Opinie

Dag Jordy

Hier ben ik weer

Joost Bonte

Straathoekwerker Joost Bonte schreef tien dagen geleden een mea culpa aan Jordy Brouillard, de jongen van negentien die overleed in de Gentse Blaarmeersen. De dood van Jordy en de brief van Joost hebben honderden reacties uitgelokt. De mailbox van Joost zit eivol. Het zette hem aan tot een nieuw schrijven.

Jordy

@123RTF

Hartenkreten

Dag Jordy. Hier ben ik weer. Mijn vorige brief heeft voor heel wat beroering gezorgd. Er is inkt gevloeid, er zijn verklaringen gezocht en voorstellen geformuleerd. De anonimiteit van je levenseinde stond in schril contrast met de aandacht die je kreeg de dagen voor je begrafenis.

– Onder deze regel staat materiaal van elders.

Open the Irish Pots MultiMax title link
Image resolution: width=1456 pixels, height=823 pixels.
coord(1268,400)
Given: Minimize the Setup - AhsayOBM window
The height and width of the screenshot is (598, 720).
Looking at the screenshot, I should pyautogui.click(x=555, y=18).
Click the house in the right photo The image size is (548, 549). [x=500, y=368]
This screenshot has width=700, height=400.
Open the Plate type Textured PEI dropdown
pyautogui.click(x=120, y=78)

‘Je dood heeft veel mensen geraakt.’

Je dood heeft veel mensen geraakt. Het klinkt raar, ik weet het, maar ik wil je bedanken. Waarschijnlijk kreeg je dit te weinig tijdens je kort leven maar ik wil dit goed maken: bedankt! Bedankt voor wat je hebt teweeggebracht.

Heel veel mensen herkennen zich in je verhaal. De getuigenissen en hartenkreten van minderjarigen, ex-minderjarigen en ouders waren bijzonder talrijk. Niet alleen van mensen met ervaring in de jeugdhulp maar ook van ‘cliënten’ uit de hulpverlening voor volwassen: CAW’s, OCMW’s, psychiatrie en verslavingshulp.

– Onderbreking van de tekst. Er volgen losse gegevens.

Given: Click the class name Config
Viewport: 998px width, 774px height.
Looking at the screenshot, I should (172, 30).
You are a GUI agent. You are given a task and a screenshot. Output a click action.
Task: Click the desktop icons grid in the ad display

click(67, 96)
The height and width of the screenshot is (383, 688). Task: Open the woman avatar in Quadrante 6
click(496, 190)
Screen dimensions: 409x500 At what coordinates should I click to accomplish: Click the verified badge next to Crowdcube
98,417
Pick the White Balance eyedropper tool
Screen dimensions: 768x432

Mensen kropen in de pen. Ze hadden het over hoe kaal de reis naar hulp vaak was. Ze zochten naar mensen die hen respecteerden, die hen positief benaderden, die ze konden vertrouwen, die hun kant kozen, die zich betrokken voelden. Een aantal positieve ervaringen niet te na gesproken, getuigden die cliënten vooral over afstandelijkheid, niet ingaan op de vraag, gebrek aan mededogen en begrip, geen tijd en oplossingen die niet haalbaar bleken.

Mea culpa

Jordy, tientallen hulpverleners uit de jeugdzorg hebben een mea culpa geslagen. Je dood heeft hen met hun neus op de feiten gedrukt. Ze zitten vast in een werkpraktijk die bol staat van regels, protocollen en handelingsplannen. Het managementdenken overheerst.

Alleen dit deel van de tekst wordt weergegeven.